Of all the lines in the entries, how many carry the word "arrow"? The reply is that number and no more.

━━━━━━

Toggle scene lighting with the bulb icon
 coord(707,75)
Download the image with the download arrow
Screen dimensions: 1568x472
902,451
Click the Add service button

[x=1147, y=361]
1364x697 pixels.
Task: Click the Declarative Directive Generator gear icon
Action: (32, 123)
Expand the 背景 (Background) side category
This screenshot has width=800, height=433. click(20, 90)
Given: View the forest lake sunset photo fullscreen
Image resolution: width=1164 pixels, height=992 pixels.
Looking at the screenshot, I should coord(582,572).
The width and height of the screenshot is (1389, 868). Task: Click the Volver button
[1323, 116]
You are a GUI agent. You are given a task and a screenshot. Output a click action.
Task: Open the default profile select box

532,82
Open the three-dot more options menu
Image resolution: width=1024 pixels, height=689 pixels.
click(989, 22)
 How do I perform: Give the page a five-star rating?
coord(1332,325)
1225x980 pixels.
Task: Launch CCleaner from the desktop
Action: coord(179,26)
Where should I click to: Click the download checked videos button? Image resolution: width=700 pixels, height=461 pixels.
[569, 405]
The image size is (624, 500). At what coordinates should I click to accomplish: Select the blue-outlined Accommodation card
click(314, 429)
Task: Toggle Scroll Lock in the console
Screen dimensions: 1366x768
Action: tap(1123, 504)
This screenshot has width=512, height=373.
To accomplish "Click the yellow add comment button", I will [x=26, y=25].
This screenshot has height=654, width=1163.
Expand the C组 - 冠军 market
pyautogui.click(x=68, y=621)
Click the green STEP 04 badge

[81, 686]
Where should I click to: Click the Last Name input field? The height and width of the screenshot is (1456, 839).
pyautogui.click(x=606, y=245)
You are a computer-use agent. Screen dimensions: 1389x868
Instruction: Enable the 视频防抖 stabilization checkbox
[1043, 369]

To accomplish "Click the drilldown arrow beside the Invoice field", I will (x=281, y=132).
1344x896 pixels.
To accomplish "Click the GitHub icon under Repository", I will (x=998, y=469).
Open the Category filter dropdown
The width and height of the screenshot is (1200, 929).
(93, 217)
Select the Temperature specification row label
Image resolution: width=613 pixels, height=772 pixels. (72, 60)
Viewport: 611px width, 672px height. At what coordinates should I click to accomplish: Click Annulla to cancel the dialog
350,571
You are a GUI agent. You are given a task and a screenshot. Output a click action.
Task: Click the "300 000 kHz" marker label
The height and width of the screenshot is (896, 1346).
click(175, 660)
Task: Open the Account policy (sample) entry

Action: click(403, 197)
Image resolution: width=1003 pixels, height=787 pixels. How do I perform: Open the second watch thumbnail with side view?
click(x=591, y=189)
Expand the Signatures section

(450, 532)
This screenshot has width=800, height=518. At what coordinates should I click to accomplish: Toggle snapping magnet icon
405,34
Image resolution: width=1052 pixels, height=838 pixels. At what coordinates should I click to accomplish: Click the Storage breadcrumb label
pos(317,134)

━━━━━━

# Exercise result:
2